Jan Plamper (The Stalin Cult, 2012, S. 122 ff.) hat in diesem Zusammenhang von der „gekünstelten Bescheidenheit“ bzw. der „unbescheidenen Bescheidenheit“ Stalins gesprochen. Er konnte dies auf der Basis grundlegender Quellenkritik und unter Berufung auf Oleg Chlevnjuk, den wohl besten Kenner des „Stalin-Archivs“, plausibel machen: Darin hat er gezeigt, dass jene Dokumente aus dem unter Stalins Regie stehenden Archiv gerade zum Zwecke der Suggestion dieses Eindrucks der „Bescheidenheit“ des „Führers“ konstruiert und hinterlassen wurden.

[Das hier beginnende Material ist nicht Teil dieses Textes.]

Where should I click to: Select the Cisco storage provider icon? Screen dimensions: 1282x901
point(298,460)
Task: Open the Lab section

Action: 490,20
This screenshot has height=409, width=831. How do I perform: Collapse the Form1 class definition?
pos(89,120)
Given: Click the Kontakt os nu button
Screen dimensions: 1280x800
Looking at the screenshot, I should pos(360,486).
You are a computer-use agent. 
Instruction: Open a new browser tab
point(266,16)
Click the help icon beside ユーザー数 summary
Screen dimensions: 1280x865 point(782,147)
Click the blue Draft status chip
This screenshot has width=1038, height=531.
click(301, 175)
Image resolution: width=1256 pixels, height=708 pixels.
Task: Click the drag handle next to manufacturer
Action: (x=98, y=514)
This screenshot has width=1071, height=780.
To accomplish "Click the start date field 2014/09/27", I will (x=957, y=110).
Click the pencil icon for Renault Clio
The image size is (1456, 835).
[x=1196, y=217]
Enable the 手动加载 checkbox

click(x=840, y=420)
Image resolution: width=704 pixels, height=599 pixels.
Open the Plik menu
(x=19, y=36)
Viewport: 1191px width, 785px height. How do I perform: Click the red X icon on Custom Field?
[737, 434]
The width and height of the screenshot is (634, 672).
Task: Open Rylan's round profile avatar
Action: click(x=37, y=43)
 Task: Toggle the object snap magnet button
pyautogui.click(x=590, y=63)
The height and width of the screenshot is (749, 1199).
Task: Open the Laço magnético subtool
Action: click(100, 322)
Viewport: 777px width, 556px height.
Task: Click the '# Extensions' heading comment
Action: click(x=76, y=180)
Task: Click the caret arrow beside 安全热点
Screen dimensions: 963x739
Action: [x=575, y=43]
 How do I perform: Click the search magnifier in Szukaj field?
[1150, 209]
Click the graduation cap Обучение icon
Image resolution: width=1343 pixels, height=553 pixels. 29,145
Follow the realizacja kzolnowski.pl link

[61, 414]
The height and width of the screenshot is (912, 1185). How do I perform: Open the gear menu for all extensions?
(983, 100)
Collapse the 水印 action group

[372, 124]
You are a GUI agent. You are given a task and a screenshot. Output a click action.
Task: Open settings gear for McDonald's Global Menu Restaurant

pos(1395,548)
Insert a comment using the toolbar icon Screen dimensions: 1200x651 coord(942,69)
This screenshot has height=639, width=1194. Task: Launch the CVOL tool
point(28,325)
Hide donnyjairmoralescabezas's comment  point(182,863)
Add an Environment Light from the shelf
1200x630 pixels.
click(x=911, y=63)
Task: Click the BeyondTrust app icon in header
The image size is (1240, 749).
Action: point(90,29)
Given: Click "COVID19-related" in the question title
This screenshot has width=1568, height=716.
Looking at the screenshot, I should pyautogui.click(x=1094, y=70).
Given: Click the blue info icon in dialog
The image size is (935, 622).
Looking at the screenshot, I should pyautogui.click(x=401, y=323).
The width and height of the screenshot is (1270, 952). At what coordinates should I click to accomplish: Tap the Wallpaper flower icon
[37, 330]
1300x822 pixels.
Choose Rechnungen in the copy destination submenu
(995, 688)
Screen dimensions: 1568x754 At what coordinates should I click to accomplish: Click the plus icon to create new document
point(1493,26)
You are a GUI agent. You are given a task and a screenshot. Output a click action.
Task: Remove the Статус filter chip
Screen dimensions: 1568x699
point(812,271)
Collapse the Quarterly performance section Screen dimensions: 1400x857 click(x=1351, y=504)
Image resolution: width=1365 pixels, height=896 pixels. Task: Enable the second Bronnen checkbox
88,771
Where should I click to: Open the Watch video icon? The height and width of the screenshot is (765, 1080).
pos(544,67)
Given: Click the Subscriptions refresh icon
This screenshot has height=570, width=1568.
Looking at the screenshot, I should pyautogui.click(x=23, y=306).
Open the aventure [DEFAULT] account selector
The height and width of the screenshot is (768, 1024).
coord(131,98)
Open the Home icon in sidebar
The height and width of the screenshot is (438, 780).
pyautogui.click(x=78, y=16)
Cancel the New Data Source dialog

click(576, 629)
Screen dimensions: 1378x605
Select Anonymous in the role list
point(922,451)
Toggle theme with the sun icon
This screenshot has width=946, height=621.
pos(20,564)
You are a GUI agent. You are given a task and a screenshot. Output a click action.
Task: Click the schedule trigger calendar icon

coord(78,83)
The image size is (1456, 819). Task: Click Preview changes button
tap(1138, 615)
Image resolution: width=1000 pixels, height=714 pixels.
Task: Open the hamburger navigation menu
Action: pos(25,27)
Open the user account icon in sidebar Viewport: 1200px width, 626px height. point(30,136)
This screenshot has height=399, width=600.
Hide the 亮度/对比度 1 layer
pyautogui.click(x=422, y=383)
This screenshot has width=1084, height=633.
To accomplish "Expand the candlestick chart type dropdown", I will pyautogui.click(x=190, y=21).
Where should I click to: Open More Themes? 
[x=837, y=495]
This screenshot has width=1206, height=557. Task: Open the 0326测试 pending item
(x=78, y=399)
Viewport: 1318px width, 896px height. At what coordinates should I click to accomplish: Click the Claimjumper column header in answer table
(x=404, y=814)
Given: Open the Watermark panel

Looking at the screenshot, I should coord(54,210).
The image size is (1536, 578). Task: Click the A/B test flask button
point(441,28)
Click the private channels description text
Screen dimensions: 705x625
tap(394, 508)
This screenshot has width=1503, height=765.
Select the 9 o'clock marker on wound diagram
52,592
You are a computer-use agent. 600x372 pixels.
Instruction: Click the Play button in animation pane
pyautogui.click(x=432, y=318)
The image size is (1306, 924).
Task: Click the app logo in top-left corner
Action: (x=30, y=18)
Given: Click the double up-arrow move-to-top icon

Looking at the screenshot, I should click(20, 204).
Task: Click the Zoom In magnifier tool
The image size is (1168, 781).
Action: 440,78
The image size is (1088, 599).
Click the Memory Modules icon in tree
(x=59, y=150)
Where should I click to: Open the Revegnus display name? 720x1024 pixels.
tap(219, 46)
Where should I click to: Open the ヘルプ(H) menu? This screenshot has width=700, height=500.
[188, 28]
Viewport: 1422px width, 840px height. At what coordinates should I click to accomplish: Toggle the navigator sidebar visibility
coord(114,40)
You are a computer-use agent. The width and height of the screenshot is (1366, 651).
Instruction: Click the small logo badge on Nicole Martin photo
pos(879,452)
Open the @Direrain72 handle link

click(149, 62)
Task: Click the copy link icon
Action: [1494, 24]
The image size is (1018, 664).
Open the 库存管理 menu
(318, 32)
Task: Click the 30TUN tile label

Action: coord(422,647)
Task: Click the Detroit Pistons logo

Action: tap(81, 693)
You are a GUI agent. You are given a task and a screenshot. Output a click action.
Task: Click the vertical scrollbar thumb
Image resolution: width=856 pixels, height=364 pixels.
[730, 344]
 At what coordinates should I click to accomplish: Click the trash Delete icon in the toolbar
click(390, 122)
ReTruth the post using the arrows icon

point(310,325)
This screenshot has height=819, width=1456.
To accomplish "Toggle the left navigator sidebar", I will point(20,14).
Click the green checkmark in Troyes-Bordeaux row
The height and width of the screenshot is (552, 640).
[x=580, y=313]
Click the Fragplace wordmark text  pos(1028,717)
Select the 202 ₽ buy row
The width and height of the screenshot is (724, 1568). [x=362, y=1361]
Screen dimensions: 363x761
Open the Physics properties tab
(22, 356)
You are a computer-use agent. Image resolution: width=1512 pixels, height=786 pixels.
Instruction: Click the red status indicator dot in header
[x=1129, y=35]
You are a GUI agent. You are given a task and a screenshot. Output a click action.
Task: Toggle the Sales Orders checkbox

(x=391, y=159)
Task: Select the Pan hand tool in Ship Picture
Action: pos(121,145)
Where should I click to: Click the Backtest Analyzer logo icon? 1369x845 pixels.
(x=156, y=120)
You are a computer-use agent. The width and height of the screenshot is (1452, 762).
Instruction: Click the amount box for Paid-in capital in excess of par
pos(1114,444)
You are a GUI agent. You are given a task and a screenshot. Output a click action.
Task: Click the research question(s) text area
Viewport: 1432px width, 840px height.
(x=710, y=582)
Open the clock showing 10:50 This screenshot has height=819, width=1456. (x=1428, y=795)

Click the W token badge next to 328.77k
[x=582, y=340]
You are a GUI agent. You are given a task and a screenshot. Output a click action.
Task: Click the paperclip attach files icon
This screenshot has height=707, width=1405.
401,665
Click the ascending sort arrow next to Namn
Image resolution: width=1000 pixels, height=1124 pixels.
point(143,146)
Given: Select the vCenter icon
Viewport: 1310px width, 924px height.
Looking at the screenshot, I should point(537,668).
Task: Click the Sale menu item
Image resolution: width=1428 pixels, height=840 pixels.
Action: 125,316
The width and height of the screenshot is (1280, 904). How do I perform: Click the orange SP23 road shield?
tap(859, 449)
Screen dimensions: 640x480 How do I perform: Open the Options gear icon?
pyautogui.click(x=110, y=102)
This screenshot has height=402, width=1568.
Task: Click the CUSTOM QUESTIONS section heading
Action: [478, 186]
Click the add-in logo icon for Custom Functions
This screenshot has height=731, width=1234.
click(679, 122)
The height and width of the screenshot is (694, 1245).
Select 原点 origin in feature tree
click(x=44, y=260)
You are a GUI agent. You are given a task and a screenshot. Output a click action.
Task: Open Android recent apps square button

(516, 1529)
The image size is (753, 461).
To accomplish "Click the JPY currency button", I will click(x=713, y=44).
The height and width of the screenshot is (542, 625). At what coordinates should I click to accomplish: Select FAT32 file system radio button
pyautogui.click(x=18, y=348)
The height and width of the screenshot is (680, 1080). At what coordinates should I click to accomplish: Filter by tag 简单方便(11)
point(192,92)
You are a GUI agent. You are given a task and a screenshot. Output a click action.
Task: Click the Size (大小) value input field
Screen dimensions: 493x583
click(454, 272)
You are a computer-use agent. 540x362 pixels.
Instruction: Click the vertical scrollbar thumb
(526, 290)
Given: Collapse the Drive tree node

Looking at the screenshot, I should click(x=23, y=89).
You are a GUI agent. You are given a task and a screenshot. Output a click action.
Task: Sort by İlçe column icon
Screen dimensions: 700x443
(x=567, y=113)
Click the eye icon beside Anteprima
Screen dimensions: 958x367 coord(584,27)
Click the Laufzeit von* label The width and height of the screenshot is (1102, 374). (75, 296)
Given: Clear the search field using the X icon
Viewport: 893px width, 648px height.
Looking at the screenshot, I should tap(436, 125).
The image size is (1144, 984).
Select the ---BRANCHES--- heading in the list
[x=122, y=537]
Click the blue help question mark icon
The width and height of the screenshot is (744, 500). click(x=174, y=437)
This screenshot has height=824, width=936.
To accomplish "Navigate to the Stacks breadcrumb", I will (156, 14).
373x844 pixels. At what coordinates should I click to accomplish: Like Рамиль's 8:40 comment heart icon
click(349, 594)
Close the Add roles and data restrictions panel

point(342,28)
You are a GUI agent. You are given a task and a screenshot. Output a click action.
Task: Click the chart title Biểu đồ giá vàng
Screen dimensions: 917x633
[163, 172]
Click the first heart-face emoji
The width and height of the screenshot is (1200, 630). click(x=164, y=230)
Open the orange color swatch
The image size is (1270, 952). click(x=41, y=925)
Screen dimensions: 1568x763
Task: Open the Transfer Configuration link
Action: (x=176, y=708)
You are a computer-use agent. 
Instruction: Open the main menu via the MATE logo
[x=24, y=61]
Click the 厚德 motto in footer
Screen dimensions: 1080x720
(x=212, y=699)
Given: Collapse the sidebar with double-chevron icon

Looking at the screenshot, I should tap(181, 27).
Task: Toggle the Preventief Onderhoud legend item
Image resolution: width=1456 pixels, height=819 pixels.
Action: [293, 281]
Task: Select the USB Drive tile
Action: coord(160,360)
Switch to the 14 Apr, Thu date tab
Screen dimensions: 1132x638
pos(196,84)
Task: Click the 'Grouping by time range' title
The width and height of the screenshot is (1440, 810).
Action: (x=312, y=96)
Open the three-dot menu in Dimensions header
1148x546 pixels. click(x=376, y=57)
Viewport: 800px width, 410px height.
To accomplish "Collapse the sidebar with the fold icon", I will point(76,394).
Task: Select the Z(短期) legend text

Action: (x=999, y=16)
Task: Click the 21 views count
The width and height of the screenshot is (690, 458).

Davies erklärt sich unbeeindruckt von diesen Argumenten, da Plampers Werk hauptsächlich auf die künstlerische Seite des Stalin-Kultes gemünzt sei, wie sie fälschlich behauptet (S. 136).

Die bloße Dokumenten-Exegetik als historische Methode führt in Stalin’s World dazu, sich vor allem Stalins „Welt als Wille und Vorstellung“ – frei nach Schopenhauer – zu eigen zu machen. Einen Fortschritt in der Stalin-Forschung kann man das kaum nennen, eher eine Kapitulation von Historikern vor der Überfülle des Materials aus der viel beschworenen post-sowjetischen „Archiv-Revolution“ und eine bereitwillige Übernahme obsoleter, vorwiegend in der Sowjetunion produzierter Forschungsmeinungen.

Benno Ennker, Radolfzell

Zitierweise: Benno Ennker über: Sarah Davies / James Harris: Stalin’s World. Dictating the Soviet Order. New Haven, London: Yale University Press, 2014. XV, 340 S. ISBN: 978-0-300-18281-1, http://www.dokumente.ios-regensburg.de/JGO/Rez/Ennker_Davies_Stalins_World.html (Datum des Seitenbesuchs)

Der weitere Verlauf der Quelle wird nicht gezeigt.